Due to the importance of dispersal in their life-history strategies, it has been hypothesized

that the impact of movement restriction by roads is particularly detrimental to amphibians

(Gibbs 1998).

Avifauna

The effect of roads as a barrier to the movement of birds is less than for small terrestrial

species due to birdsí increased mobility and ability to cross roads with decreased contact

with road surfaces and traffic. However, roads may form significant barriers to the movement

of some birds, particularly understorey species (Develey & Stouffer 2001). In Brazil,

understorey birds crossed roads with closed canopies more readily than roads with open

canopies (Develey & Stouffer 2001). In fact, the territories of understorey birds incorporated

both sides of closed canopy roads, whereas open canopy roads commonly formed territory

boundaries (Develey & Stouffer 2001).

Aquatic organisms

Roads may also form barriers to the movement of aquatic species. Culverts running under

roads allow the passage of water but may hinder the movement of fish and other aquatic

organisms (Travis & Tilsworth 1986). An important factor influencing the barrier effect of

culverts to fish movement is the associated water velocity (Travis & Tilsworth 1986). Water

temperature and fish life stage, primarily the degree of spawning motivation, also affect the

ability of individual fish to utilise culverts for movement (Travis & Tilsworth 1986). In the US,

Travis and Tilsworth (1986) found that excessive pipe velocities restricted the upstream


24

migration of arctic grayling (Thymallus arcticus) for eight days, during which time fisherman

removed almost half the population.

In Australia, Tyson (1980) similarly hypothesized that the increased occurrence of road-killed

platypus (Ornithorhynchus anatinus) was related to the inability of these animals to move

through culverts due to increased water velocity. This conclusion was based on observation

rather than scientific study.

Implications of road barrier effect for individuals and species

Fragmentation and isolation of species populations due to movement inhibition, with

consequent impacts on the genetic structure and composition of populations, is one of the

most commonly discussed implications of the barrier effect of roads (Reh & Seitz 1990).
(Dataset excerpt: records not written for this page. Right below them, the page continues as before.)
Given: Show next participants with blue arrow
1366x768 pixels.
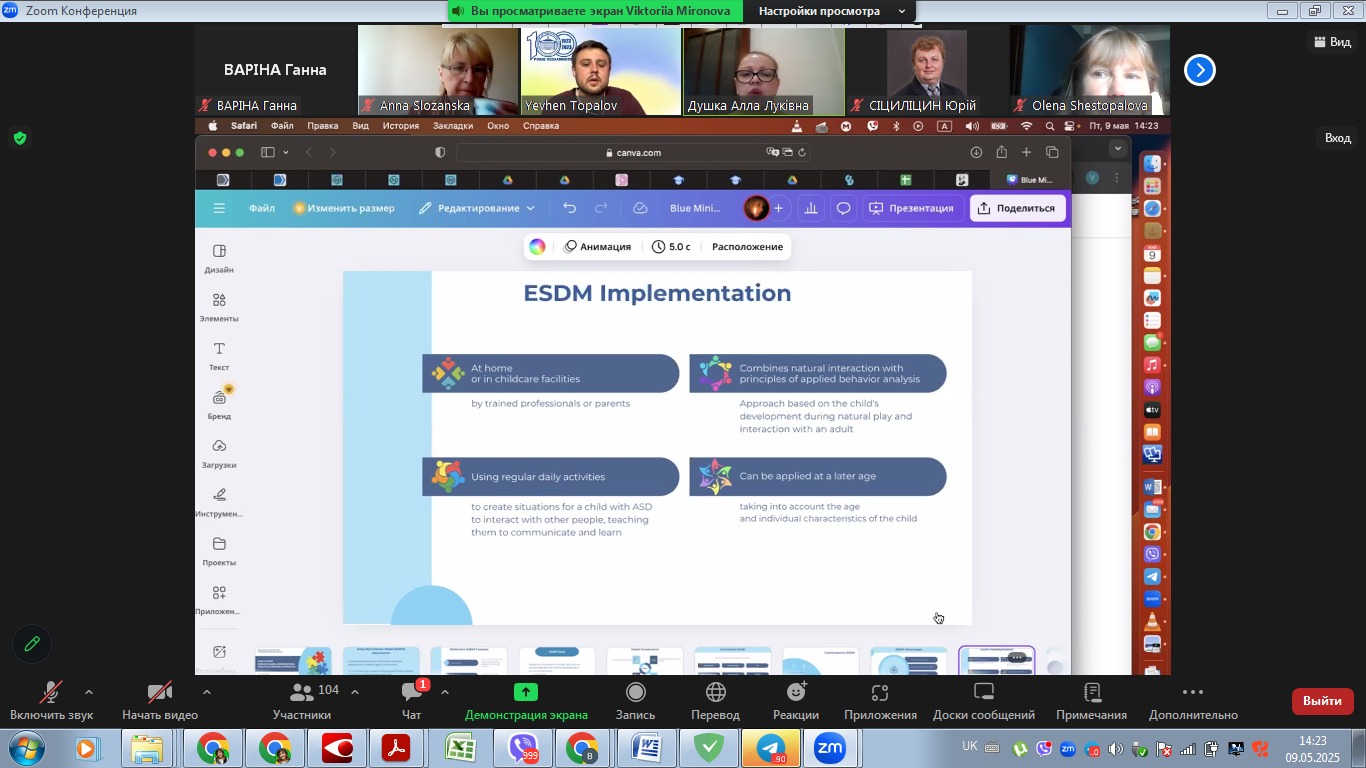Looking at the screenshot, I should [1200, 70].
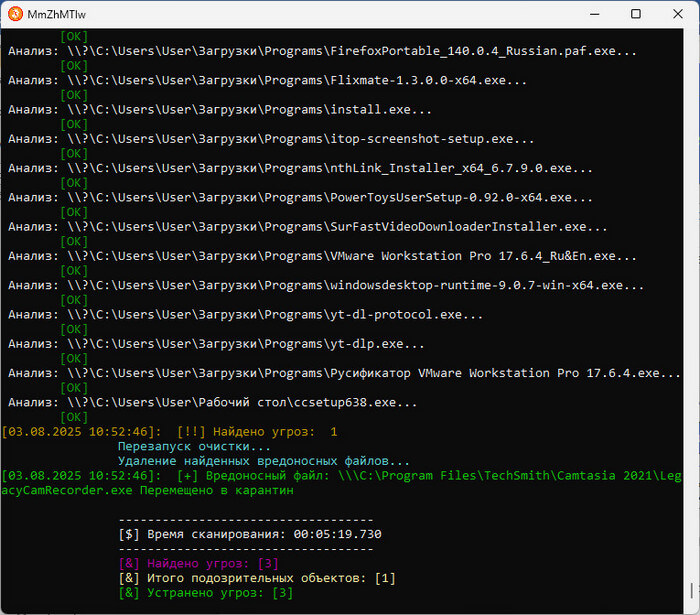The width and height of the screenshot is (700, 615).
Task: Maximize the MmZhMTIw console window
Action: coord(635,15)
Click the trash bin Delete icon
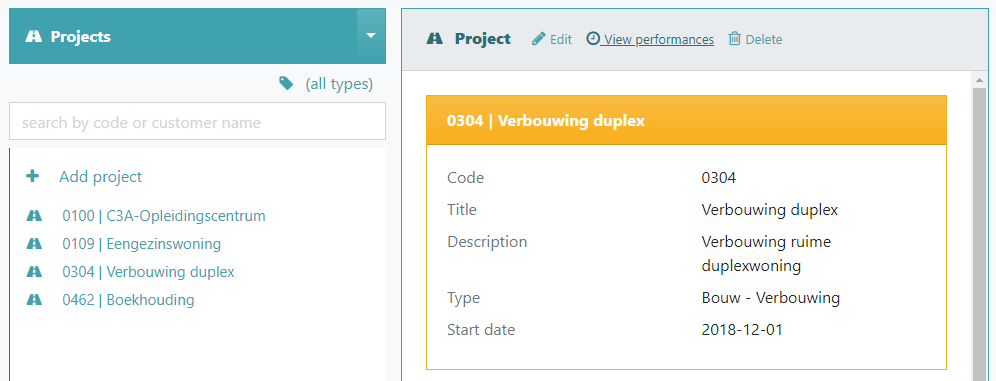The width and height of the screenshot is (996, 381). [734, 39]
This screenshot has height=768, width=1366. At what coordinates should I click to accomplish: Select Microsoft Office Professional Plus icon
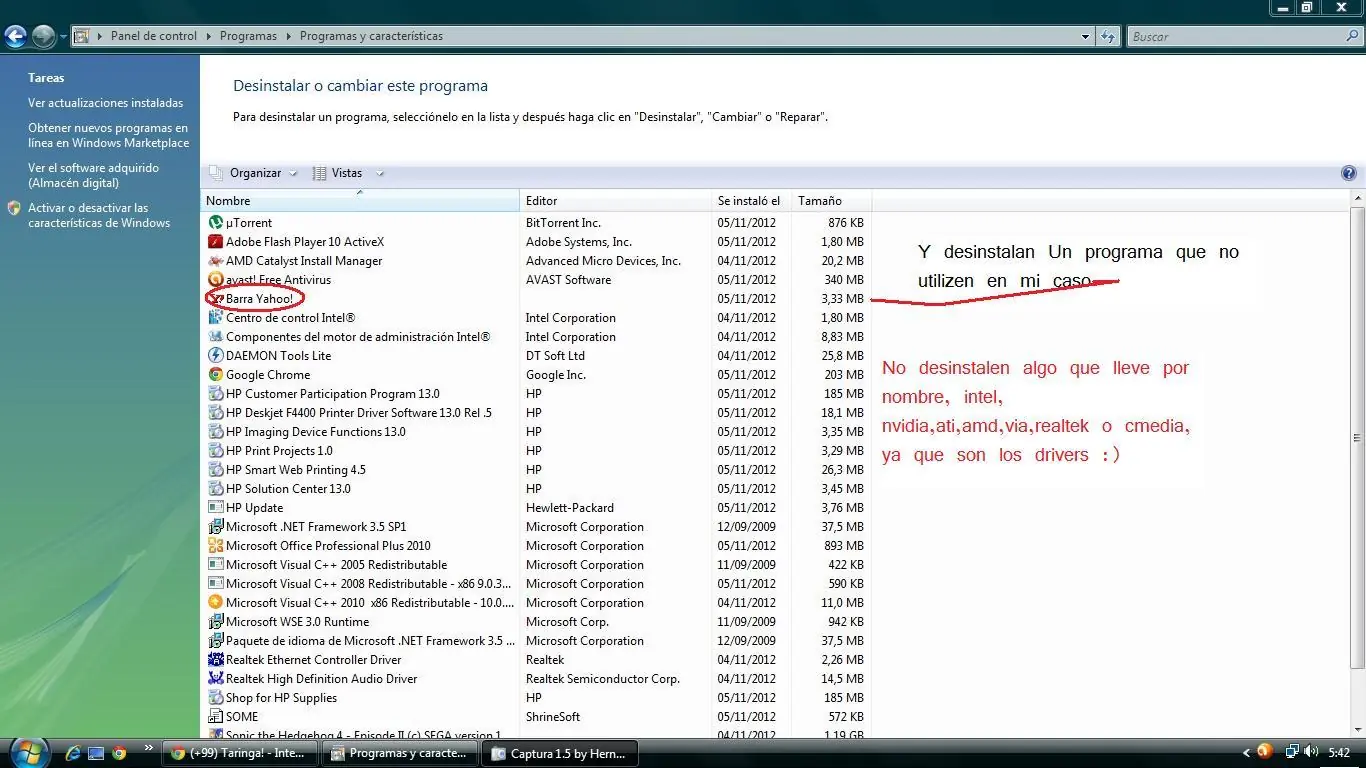point(215,546)
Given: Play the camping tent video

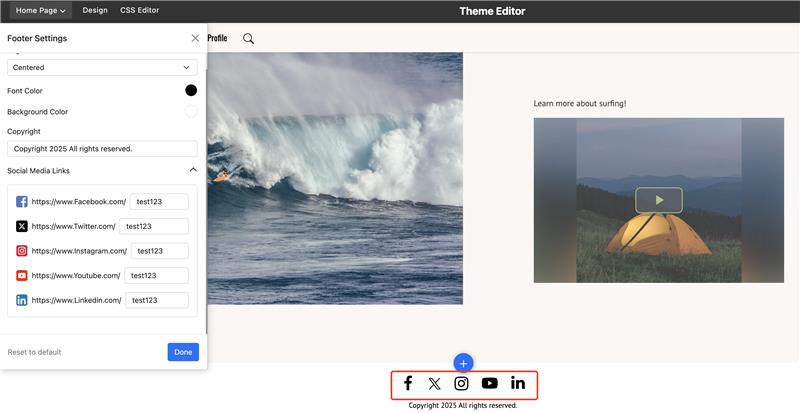Looking at the screenshot, I should click(x=659, y=200).
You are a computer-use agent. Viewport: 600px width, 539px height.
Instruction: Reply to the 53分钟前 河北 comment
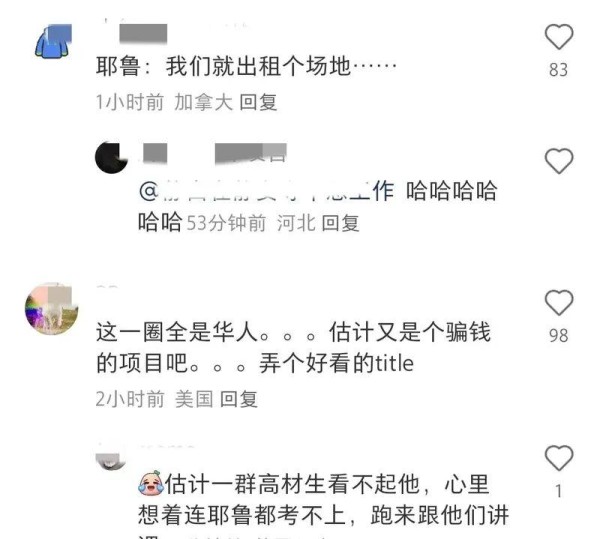(340, 223)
Reduced gene flow between populations increases the risk of inbreeding and the incidence

of homozygosity, and decreases fecundity, therefore increasing the probability of extinction

of the population (Hartl et al. 1992, cited in Gerlach & Musolf 2000). The impact of genetic

isolation on populations contributes to the fact that habitat fragmentation is one of the

primary causes of faunal extinction (Reh & Seitz 1990; Gerlach & Musolf 2000).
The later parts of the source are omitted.